Der weibliche Enthusiasmus auf Social Media wegen Annalena Baerbock ist so riesig, dass man meinen könnte, wir hätten in den vergangenen 15 Jahren keine Frau im Kanzleramt gehabt. Ihre Kandidatur scheint auf den feministischen Stolz belebend zu wirken - denn sie ist eine von uns. Gerade mal 40, berufstätige Mutter, mitten im Leben eben, und Mode ist ihr nicht egal. Sie trägt gerne Lederjacken, spitze Stiefel oder auch mal Blumenkleider. Das alles ist nie superteuer, sondern immer innerhalb des in Deutschland akzeptablen Kleiderbudgets. Ihr Look ist perfekte Innenpolitik: nicht oll, aber auch nicht hypermodern, also so wie der der meisten Frauen in klassischen Grünwählervierteln. Bei der Verkündung ihrer Kandidatur durch den anmutigen Robert Habeck wählte sie Pumps, die man in landläufigem Modedeutsch als frech bezeichnen würde - Rot mit pinkem Akzent. Dass es vorteilhaftere Schuhe gegeben hätte, ist Nebensache. Das feminine Wickelkleid in Midilänge ist die wichtigere Botschaft, denn die Kandidatur der Grünen-Chefin steht für Aufbruch und Veränderung. Powerdressing in Form eines Hosenanzugs hätte nach altbackenem Machtanspruch ausgesehen. Baerbock sollte ihren femininen Stil ohnehin nicht irgendwelchen männlich geprägten Dresscodes für das mögliche zukünftige Amt opfern: Es ist so was von Zeit für Blümchenprints beim Besuch im Weißen Haus! Nur die Qualität ihrer Kleider sollte dann ein bisschen hochwertiger, respektvoller, außenpolitischer werden. In anderen Ländern kennt man das vernünftige Kleiderbudget nämlich nicht.

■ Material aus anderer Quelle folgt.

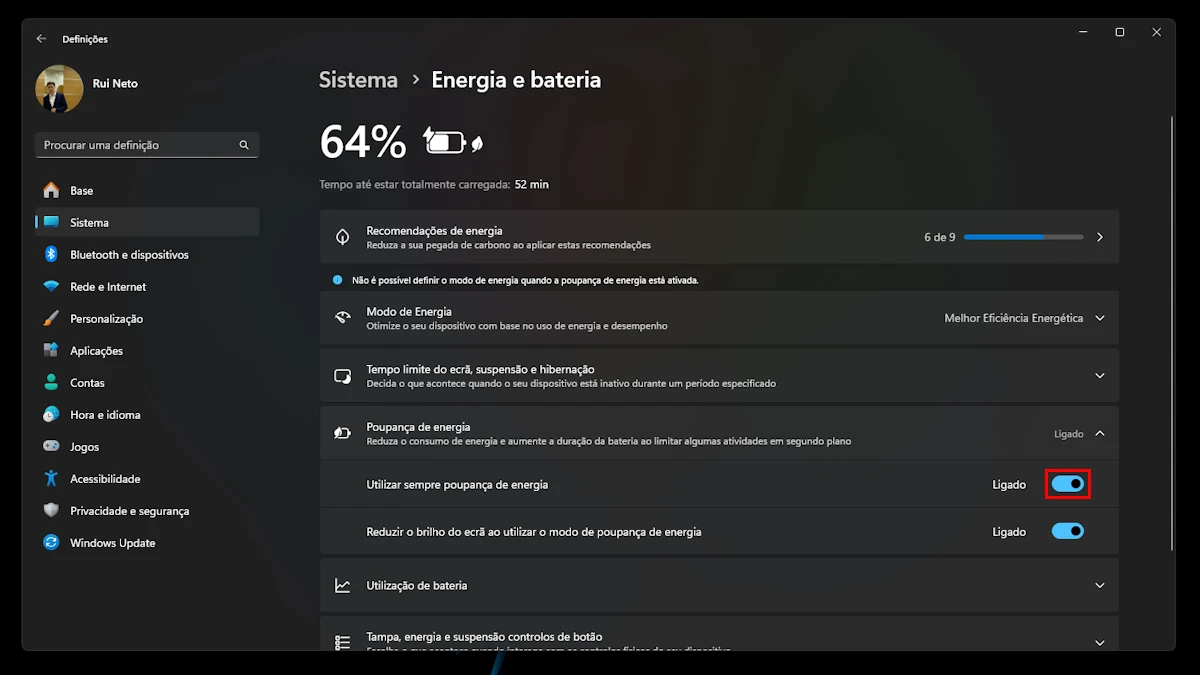Click the Acessibilidade figure icon
Viewport: 1200px width, 675px height.
pos(51,479)
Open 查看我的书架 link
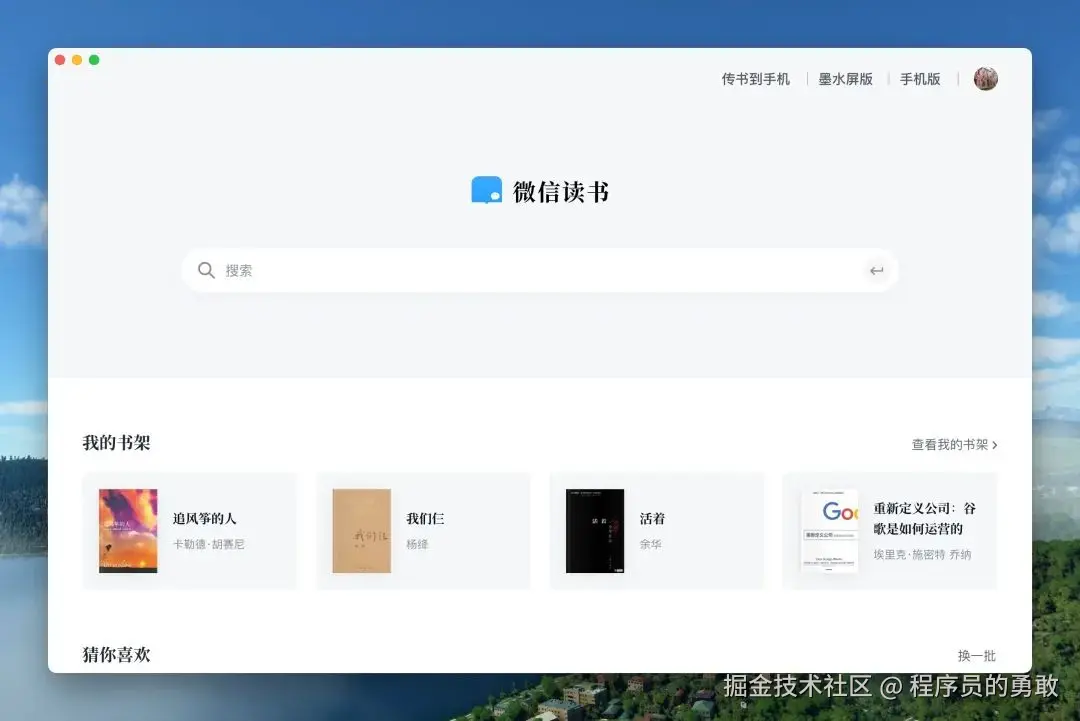Image resolution: width=1080 pixels, height=721 pixels. tap(952, 444)
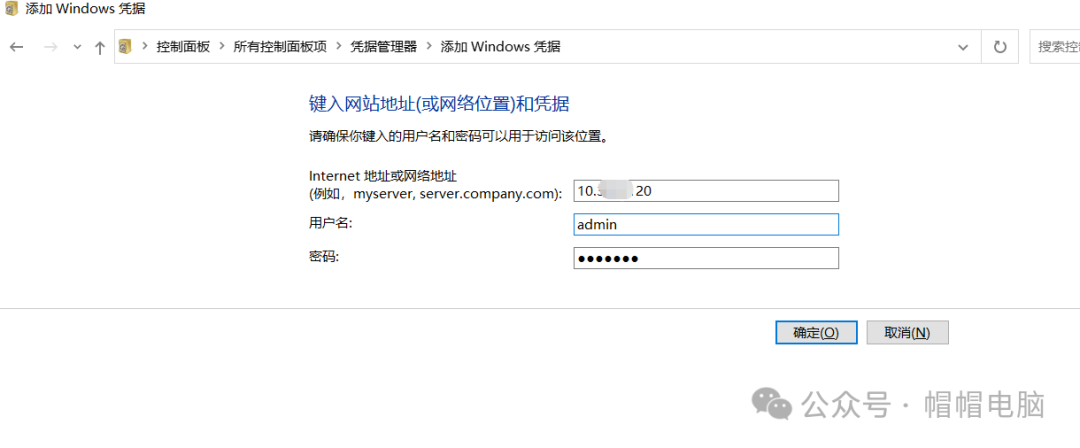The image size is (1080, 448).
Task: Click the Forward navigation arrow
Action: (x=51, y=47)
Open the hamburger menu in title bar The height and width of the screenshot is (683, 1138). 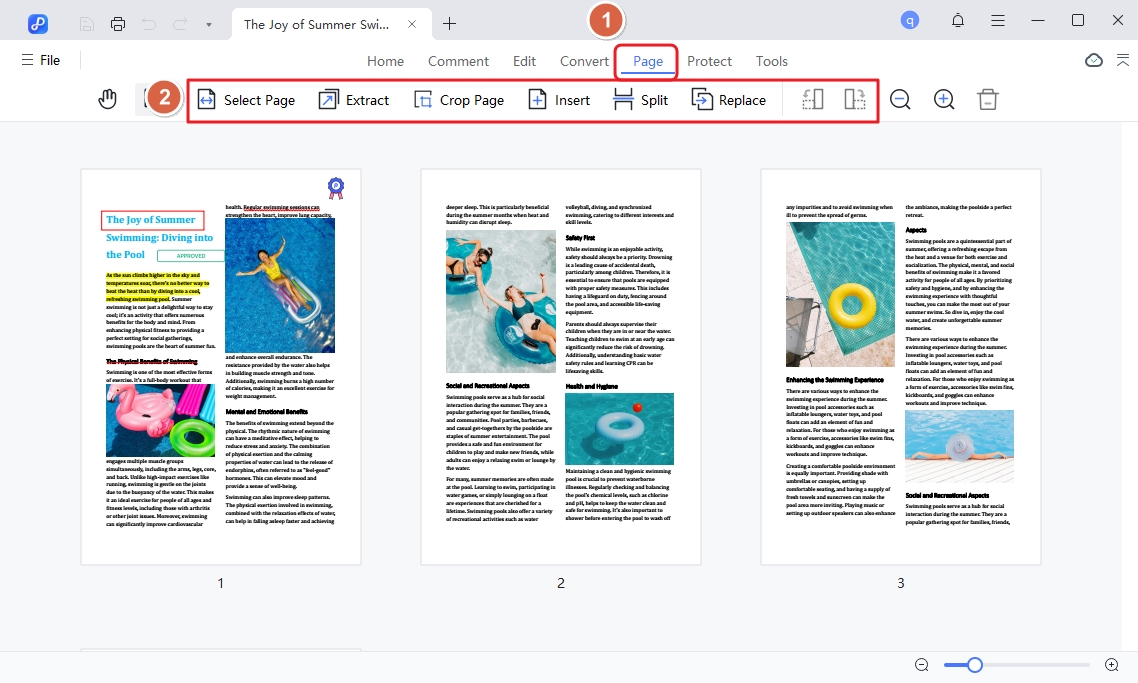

Armin Laschet: Weiter wie immer

Man soll ja nicht vorgreifen, aber was die Garderobe angeht, hat Armin Laschet, der Kanzlerkandidat der Union, schon jetzt gegen Annalena Baerbock verloren. Der 60-jährige "König der Gremien" (ARD) sieht aus wie jemand, der tunlichst vermeiden will, mit seinem Aussehen irgendeinen Standpunkt zu beziehen. Er zieht sich an, als würde er sich von jemandem morgens das korrekte Outfit rauslegen lassen. Anders formuliert: Er signalisiert, dass er Gewichtigeres zu tun hat, als an so etwas wie persönlichen Stil zu denken. Bloß nicht anecken! Also läuft er herum wie viele andere Träger des standardisierten Männer-Chefanzugs mit Krawatte und eingebautem Geltungsdrang. Ist es nicht komisch, dass Politikerinnen, wenn sie mal etwas Zeit in eigene Ideen beim Aussehen investieren (siehe oben), dann bei der Arbeit aber auch gar nicht weniger gebacken bekommen als die Männer? Laschet bringt nicht einmal auf der Nase irgendeinen Gestaltungswillen zum Ausdruck. Seine Brille: randlos. Modell Sehhilfe, die behauptet, gar nicht da zu sein. Chance vertan. Nur wenn das Handelsblatt zur Jahrestagung "Zukunft Stahl" lädt, dann lässt der Aachener mal die Krawatte weg und den obersten Hemdknopf auf: hui! Bringt das schon frischen Wind in die Politik, vermittelt es: Wir schaffen den klimaneutralen Umbau der Industrie oder irgendetwas? Bestimmt nicht. Das Lustigste daran ist, dass sein Sohn, Joe Laschet, Mode-Influencer ist oder sein will. Falls er mal versucht haben sollte, seinem Vater Stil-Tipps zu geben: Armin Laschet scheint sehr beratungsresistent zu sein.